When I enrolled in neurochemistry, I had no idea what to expect from the course. I had no prior background in the subject matter besides an introductory biochemistry course. When coming into the course, I was expecting a normal lecture course where we would take notes, study, and eventually take a test on the material we learned. This was not the case for this course. In this course, we took a few weeks to study the basics of the brain covering basic receptors and signaling mechanisms. After we had this experience, we could finally get the full, unadulterated capstone experience.

From what I have learned from the various colleagues around the college, the capstone experience involves us taking a class in which we incorporate all of the material we have learned throughout our undergraduate career; a final hat on our learning experience. In neurochemistry, after our “basic training” session, we finally got to do this.

Each week we read through an article relating to a mental disorder such as Alzheimer’s disease, alcoholism, or even autism. We then took the time to study the pathways and their malfunctions in these diseases. Then, after we had read the article and discussed the “meat and potatoes” of the article, we had discussion every Friday morning about critical issues regarding the subject matter allowing us to apply our critical thinking skills we have learned throughout our undergraduate career. After these discussions, we would then compile our thoughts on the subject in a small, concise essay we would upload to a blog in which the world could read our thoughts.

Personally, I loved the way this class enveloped the capstone experience. We were able to back away from the stress of cramming for tests or writing a paper worth a significant portion of our grade and because of this, we were able to sit back, relax, and enjoy the material we were presented and relate it to critical issues that are faced throughout the world today. Neurochemistry also allowed us to use our previous education in chemistry and bring it all together in one class, which I believe is also a very important part of the capstone experience.

As well as encompassing the capstone experience, this course also embraced the colleges theme of B.R.E.W.; become responsibly engaged in the world. Along with our discussion of the science going along with the article, we also had very deep discussions regarding ethics of disease treatment and how we can apply our scientific knowledge to help the world. Because of this, we gained important experience in dealing with critical issues in the world and how we can approach them and “become responsibly engaged”.

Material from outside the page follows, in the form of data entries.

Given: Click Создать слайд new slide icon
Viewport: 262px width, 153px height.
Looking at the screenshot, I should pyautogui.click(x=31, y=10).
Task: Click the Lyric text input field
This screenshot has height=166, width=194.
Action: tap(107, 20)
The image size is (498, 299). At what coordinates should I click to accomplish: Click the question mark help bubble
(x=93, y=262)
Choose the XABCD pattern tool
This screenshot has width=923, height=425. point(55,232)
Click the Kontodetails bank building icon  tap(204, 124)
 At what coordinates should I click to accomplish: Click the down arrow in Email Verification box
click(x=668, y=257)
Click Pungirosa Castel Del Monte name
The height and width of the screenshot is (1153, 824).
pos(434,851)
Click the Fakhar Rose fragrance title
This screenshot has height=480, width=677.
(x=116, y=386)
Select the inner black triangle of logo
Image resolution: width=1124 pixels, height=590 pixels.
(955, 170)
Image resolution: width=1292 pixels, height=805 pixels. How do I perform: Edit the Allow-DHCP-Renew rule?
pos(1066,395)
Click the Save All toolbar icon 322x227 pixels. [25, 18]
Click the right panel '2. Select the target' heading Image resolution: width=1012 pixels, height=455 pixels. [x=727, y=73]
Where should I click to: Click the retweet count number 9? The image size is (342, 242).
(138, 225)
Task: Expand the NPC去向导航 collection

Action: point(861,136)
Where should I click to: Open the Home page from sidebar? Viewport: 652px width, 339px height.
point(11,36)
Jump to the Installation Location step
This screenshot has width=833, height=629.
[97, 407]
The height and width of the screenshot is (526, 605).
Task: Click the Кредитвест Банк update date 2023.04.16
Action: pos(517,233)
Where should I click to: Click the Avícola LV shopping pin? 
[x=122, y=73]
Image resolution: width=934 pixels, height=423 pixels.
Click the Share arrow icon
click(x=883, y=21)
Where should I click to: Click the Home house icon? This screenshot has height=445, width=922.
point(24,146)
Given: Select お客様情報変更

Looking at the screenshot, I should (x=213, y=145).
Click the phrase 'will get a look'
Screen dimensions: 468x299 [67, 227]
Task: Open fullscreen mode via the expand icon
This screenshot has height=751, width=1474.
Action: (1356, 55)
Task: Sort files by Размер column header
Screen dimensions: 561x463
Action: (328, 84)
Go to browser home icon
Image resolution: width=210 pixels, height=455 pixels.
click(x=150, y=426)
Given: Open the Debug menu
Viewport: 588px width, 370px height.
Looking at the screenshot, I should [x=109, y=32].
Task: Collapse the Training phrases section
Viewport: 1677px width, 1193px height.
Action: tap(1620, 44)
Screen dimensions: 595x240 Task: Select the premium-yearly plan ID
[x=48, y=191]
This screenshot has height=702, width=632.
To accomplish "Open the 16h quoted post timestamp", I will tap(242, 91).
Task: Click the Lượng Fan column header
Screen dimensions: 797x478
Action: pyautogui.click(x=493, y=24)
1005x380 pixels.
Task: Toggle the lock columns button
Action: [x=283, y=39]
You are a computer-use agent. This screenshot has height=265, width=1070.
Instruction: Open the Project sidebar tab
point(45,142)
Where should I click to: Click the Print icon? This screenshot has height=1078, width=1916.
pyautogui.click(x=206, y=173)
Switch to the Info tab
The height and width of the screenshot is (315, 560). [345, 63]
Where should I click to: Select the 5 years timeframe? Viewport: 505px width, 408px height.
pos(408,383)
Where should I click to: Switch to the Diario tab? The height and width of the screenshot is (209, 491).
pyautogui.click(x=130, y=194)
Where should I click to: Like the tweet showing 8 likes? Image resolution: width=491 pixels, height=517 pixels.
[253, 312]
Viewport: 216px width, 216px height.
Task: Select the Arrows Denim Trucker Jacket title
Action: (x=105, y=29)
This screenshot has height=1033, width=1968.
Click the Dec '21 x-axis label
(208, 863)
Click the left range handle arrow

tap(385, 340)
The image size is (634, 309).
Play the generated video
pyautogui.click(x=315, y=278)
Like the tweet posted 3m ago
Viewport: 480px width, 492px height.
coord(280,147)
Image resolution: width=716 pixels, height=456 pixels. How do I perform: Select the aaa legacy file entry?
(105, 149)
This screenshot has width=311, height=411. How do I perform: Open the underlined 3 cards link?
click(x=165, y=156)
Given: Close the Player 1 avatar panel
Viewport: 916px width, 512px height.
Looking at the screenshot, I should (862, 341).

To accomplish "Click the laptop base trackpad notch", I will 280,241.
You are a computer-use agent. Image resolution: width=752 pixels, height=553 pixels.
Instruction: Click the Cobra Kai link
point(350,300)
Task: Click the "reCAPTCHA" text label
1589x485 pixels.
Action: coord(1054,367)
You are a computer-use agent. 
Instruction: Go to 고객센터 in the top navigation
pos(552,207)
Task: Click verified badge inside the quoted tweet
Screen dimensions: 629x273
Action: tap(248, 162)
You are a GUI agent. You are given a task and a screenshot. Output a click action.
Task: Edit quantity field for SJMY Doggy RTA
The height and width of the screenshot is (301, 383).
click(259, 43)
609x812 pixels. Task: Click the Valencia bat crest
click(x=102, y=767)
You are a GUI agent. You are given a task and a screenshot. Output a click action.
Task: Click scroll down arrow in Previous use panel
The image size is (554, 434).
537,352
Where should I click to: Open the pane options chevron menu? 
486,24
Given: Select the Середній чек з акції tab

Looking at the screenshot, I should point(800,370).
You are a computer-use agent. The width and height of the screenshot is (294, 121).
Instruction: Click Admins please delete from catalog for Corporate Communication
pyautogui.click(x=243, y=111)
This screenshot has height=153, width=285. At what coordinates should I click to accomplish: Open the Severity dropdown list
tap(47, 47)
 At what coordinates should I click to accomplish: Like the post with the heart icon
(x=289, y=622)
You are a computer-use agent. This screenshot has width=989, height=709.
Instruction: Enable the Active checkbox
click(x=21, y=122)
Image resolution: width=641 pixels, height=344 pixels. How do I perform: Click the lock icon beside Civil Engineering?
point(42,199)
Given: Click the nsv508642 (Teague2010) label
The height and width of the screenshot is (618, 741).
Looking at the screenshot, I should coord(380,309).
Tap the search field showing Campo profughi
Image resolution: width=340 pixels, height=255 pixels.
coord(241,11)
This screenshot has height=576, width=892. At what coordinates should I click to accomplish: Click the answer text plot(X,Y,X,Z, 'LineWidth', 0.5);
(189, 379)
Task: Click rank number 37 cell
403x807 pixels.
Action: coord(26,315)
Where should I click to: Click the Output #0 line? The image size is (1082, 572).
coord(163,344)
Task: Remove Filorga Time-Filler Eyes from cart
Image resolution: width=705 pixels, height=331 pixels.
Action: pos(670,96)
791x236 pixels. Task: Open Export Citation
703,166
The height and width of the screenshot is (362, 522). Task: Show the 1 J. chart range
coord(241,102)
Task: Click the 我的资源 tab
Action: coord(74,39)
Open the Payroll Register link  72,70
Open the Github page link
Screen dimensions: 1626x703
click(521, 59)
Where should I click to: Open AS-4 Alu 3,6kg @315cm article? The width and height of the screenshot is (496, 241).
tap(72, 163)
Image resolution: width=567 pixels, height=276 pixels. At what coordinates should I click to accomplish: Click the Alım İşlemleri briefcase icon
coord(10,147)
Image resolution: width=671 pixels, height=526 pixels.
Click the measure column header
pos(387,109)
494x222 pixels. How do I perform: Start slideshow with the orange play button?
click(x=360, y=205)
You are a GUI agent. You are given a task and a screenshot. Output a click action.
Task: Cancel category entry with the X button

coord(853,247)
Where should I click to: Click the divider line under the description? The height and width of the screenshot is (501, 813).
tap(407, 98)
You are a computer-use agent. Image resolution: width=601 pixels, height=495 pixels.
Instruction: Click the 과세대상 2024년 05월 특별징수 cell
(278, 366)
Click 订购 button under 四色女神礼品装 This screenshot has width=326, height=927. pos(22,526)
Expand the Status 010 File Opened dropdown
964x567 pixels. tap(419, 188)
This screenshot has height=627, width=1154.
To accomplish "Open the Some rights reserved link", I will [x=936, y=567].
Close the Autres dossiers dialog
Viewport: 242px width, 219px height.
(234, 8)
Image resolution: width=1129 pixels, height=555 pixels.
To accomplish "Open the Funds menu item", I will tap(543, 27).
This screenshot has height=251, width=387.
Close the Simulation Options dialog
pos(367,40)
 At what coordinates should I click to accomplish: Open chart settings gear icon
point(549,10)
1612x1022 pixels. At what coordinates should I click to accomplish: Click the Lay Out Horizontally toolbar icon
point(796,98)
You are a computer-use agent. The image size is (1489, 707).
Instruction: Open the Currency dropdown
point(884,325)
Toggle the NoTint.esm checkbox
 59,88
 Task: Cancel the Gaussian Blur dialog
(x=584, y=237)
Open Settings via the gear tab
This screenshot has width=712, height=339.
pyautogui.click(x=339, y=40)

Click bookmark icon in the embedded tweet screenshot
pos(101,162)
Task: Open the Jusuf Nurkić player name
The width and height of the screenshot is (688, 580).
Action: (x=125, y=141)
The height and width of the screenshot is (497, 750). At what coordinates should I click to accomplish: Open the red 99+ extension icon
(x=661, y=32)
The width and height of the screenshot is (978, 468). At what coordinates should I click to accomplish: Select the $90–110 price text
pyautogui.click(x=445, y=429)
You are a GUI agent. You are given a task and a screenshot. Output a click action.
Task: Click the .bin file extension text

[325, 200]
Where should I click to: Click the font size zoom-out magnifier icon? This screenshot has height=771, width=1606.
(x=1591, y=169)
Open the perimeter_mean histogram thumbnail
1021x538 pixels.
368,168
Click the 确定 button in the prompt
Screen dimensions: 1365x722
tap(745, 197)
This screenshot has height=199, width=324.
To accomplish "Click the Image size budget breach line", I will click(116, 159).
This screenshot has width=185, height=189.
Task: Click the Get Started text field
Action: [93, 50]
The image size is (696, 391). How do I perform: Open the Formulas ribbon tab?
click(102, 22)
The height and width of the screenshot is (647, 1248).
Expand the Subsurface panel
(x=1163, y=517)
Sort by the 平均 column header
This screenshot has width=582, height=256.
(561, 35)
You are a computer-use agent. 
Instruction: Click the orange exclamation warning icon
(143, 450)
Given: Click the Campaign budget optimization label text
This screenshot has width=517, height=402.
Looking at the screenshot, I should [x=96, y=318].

All in all, I thought neurochemistry was a fantastic capstone course in chemistry. We were able to use the knowledge and skills we gained throughout our undergraduate career and apply it in sort of a “finale” course. By doing this, we also learned a bunch of new information about mental disorders that are very prevalent in the world today and how we as scientists are able to study them and treat or prevent them.  In my opinion, the issues discussed in this course really embraced what Concordia tries to instill into its students; being able to think critically about issues in their area of study. I will embrace what I have learned in this class and the skills I have taken away and become more responsibly engaged in the world.